### [Exercise input]
:::::

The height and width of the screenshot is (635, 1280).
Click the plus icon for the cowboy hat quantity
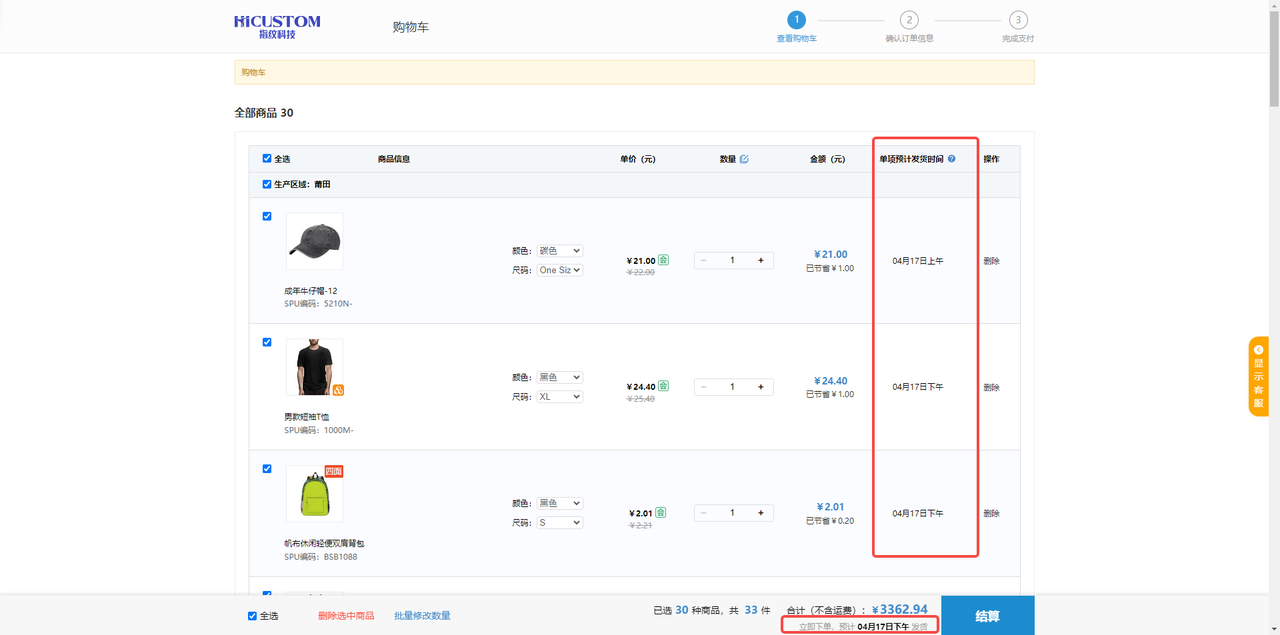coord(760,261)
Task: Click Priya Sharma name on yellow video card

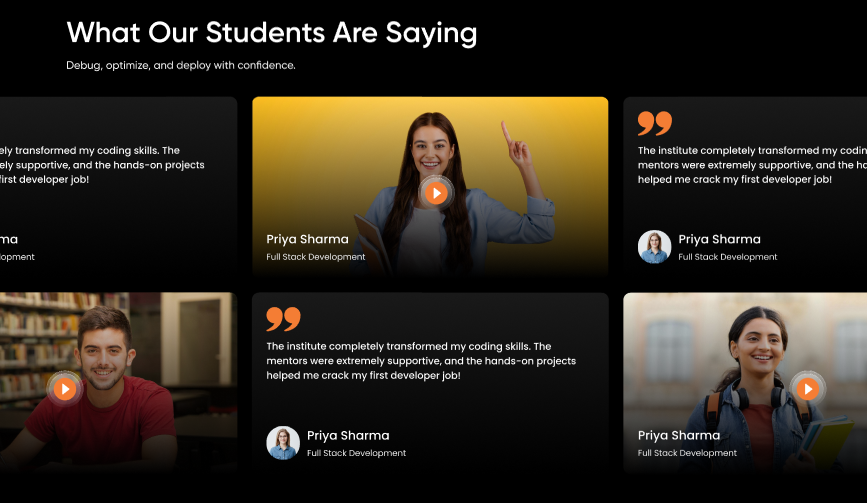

:::::

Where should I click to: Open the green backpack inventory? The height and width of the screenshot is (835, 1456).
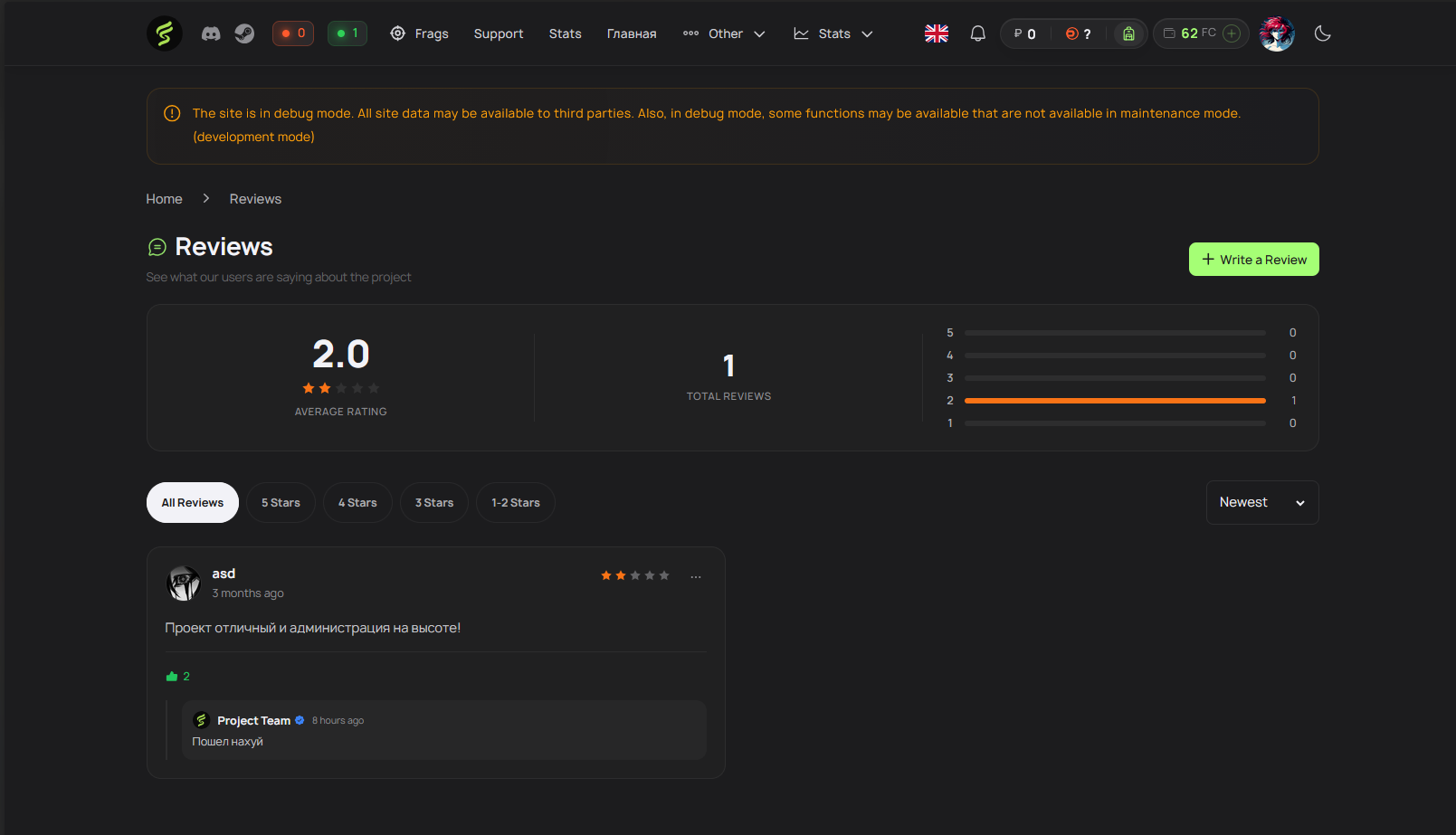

:::::

### [Exercise brief]
Please give everything from the line containing "The height and width of the screenshot is (635, 1280)." down to the line containing "Task: Click Priya", both included, as a JSON list of strings with one string per line and blank lines left out. Leave the pictures out of the answer.

### [Response to the task]
[
  "The height and width of the screenshot is (635, 1280).",
  "Click the plus icon for the cowboy hat quantity",
  "coord(760,261)",
  "Task: Click Priya Sharma name on yellow video card"
]